No hay peor tonto que el que se cree vivo. Como en muchos otros casos, la sabiduría popular atina en la definición de aquel que, junto con desconocer sus limitaciones, se adjudica características de mayor envergadura.
Un tonto de regular tamaño se creerá y actuará como muy superior en habilidad y méritos a cualquier otra persona. En especial, respecto de quien no le sonríe la fortuna, el buen sueldo y el buen pasar. Un tonto que se precie encontrará en estas personas constitutivas de lo que algunos llaman la mayoría silenciosa, un hato de giles.
Incluso en su ambiente más íntimo de pares, amigos y socios, en donde se supone hay solo vivos, en el silencio cómplice de su intimidad se creerá muy por sobre ellos.
Un tonto considerará que a él le corresponder hacer el menor esfuerzo si otros pueden hacer el mayor. Y hará ostentación respecto de su pretendida superioridad por esta cualidad de considerarse seriamente como muy por encima del resto.
Esa supremacía fatua le genera la fascinación que tiene por los espejos y por cada superficie bruñida que le devuelva su propia figura, perfecta, fulgurante, proporcionada. Y por los rimbombos propios de su corte de aduladores que creen que su líder, un tonto siempre querrá ser líder, es un ser tocado por los dioses, un gurú infalible, un sumo sacerdote cuya sabiduría chorrea por sus hábitos.
En los últimos años la irrupción de una cultura que pone por sobre la condición humana la condición económica, ha producido muchos sujetos de esa condición. Si un tonto es alguien respecto de quien hay que tener cierta reserva y distancia, un tonto millonario es simplemente un peligro vivo, una amenaza permanente, un péndulo a punto de caer, una espada de Damocles o de Pericles, que también debió tener espada.
Para los tontos es fácil hacer fortuna. Hay sobrados y conocidos casos de tontos que, encubriendo con habilidad los rasgos propios de la estulticia, disfrazados por la presta ayuda de sus adláteres, han ascendido en posicionamiento social por la vía de la riqueza desaforada.
Como cualquiera sabe, no es suficiente la inteligencia para hacerse multimillonario. Tampoco es necesaria. En general, los magnates son un club de tontos alexitímicos e inescrupulosos y esas sí son condiciones necesarias para cultivarse con esmero como millonario.

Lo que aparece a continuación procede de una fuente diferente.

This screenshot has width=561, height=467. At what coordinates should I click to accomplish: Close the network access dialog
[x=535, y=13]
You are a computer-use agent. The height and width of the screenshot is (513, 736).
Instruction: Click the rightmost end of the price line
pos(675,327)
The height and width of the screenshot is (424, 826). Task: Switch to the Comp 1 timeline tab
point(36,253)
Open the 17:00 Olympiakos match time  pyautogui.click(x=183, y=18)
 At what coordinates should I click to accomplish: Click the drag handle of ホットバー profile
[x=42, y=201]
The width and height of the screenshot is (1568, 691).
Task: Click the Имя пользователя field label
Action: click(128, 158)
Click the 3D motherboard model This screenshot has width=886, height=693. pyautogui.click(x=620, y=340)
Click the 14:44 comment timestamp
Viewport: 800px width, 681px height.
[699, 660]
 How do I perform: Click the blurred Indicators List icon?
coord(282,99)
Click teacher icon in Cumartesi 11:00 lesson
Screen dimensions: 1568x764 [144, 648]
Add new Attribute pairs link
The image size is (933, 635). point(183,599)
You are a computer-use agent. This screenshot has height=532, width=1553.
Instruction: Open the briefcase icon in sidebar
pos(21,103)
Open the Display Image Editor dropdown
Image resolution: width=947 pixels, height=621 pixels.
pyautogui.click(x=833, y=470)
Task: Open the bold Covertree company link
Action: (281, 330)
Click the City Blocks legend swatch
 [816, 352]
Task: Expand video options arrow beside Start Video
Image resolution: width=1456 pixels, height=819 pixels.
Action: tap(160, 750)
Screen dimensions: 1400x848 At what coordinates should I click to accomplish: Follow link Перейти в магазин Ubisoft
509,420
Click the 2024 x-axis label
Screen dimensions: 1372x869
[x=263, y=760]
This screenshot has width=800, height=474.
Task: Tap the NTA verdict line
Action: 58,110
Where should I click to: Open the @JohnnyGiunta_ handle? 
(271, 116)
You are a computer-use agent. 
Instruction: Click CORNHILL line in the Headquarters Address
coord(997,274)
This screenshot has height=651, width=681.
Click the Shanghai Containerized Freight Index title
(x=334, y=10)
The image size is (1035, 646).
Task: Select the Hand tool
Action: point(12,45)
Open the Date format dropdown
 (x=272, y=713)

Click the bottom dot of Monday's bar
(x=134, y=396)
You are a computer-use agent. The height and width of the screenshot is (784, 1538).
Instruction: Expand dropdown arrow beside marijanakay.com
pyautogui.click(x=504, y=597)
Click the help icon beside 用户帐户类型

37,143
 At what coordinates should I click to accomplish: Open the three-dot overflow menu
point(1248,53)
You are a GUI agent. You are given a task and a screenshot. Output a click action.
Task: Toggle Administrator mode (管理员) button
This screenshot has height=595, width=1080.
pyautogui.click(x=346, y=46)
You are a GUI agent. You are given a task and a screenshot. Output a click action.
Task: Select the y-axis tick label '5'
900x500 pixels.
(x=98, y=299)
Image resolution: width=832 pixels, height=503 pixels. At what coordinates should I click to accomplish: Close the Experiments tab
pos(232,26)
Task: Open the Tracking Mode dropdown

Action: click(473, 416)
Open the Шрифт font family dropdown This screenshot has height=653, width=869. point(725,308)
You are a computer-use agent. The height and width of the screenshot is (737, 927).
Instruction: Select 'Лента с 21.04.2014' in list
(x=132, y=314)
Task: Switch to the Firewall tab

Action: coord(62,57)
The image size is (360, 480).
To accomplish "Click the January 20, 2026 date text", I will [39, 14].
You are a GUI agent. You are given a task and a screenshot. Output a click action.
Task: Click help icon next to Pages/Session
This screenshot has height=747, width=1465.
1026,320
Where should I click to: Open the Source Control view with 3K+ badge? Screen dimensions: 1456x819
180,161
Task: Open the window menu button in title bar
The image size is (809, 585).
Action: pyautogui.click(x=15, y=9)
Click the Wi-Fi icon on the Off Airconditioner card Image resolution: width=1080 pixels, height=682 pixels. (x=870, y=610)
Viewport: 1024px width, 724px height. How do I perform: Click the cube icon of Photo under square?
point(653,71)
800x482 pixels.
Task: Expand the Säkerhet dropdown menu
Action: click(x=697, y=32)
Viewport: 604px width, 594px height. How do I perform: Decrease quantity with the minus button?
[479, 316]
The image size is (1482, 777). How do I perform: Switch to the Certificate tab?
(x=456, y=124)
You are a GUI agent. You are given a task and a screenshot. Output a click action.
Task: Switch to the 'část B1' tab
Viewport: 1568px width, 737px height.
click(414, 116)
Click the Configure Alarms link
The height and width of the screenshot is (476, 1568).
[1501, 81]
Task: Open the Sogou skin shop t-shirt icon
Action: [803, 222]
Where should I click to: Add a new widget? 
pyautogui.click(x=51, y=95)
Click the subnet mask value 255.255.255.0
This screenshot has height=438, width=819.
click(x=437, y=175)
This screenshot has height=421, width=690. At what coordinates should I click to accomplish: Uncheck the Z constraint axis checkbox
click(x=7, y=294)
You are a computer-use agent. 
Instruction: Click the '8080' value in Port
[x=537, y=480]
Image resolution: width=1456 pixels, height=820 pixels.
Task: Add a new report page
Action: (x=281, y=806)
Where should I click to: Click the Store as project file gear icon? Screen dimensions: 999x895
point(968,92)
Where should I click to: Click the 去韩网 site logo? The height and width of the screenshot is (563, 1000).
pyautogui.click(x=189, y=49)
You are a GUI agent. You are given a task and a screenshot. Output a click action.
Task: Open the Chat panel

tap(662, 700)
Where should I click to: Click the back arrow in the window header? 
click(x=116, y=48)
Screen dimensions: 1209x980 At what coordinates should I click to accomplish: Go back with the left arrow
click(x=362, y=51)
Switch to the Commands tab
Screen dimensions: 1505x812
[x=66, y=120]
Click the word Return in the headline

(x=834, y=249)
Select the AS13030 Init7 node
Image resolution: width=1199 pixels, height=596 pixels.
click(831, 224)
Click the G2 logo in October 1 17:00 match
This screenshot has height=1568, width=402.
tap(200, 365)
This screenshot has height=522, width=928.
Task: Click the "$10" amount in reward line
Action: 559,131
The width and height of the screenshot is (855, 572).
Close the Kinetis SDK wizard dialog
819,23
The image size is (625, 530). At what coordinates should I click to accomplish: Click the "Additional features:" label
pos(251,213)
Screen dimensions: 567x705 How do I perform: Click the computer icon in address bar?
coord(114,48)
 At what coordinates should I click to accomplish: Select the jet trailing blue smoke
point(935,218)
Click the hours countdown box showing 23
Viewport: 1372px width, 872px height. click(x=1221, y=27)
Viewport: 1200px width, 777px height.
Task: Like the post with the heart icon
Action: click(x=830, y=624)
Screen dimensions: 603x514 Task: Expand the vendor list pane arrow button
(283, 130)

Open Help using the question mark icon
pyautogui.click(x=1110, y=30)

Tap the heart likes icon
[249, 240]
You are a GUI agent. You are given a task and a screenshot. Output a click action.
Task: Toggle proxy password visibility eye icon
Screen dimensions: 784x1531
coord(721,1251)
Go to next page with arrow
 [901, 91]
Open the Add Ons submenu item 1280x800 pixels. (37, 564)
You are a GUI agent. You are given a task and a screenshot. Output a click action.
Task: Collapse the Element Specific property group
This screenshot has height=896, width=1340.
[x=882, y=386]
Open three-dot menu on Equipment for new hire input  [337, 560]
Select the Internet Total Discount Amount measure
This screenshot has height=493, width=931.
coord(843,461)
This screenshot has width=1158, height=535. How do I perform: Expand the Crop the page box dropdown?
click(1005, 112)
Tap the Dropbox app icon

En general, la inteligencia, entendida como el antónimo de la tontera, no considera el hartazgo de millones hasta límites increíbles como propio de la naturaleza trascendente del ser humano. Una persona inteligente entenderá la fortuna como un medio, nunca como fin, ni como religión.
Un tonto de buen tamaño, por lo general estimula el desarrollo de ciertas habilidades para contrarrestar su falta de luces. Del modo en que los sordos agudizan el oído y los ciegos el tacto, el tonto desarrolla lucimientos por la vía de ganar dinero y, en consecuencia, poder. Y cuando llega a esas alturas, se da el gusto de su vida: tener bajo su mando a gentes de un intelecto superior, sólo para el efecto de demostrar que la tiene más grande.
El tonto del que hablamos tiene desarrollado, para lo efectos del necesario equilibrio, el instinto. Su falta de capacidad para prever situaciones o relacionar hechos complejos, los suple con los dictados del instinto que heredó de sus padres y abuelos, también tontos encubiertos.
El tonto obra más sobre la base de la tincada que por el análisis racional. Por eso toma decisiones sobre la marcha. Ese carácter audaz, sus frecuentes aciertos, esa manera fría de resolver cuestiones que parecen complejas, sobre todo cuando hay mucho dinero comprometido, le van creando el aura de brillante, de intelecto superior, de sobredotado. Pero no es tal. Esos arrestos de viveza y audacia no son inteligencia.
Por eso los tontos no pueden gobernar un país. Por que sus variables son dicotómicas: negro – blanco, compro – vendo, castigo – premio, lo toma o lo deja. Pero el resto de la vida de los países y de los pueblos son permanentes variaciones de grises.
Y porque, además, un tonto de regular peso y talla, tiene por la mentira una de sus herramientas preferidas. Cree que el resto le cree sus mitomanías, que pasa piola cuando oculta, deforma u omite la verdad. Y cuando es sorprendido en mentiras, cuchufletas, chamullos y maromas, se ríe con risa tonta. Ese es su momento de mayor debilidad, por lo tanto de peligrosidad.
Pocas cosas ofenden tanto a un tonto, como ser sorprendido y sobrepasado. En esos casos, más vale estar a resguardo. Un tonto de los que hablamos es capaz de cualquier tontera con tal de ocultar su imbecilidad. Y para el efecto, siempre tiene leyes, funcionarios y sicarios a su alcance. Todos, tan tontos como él.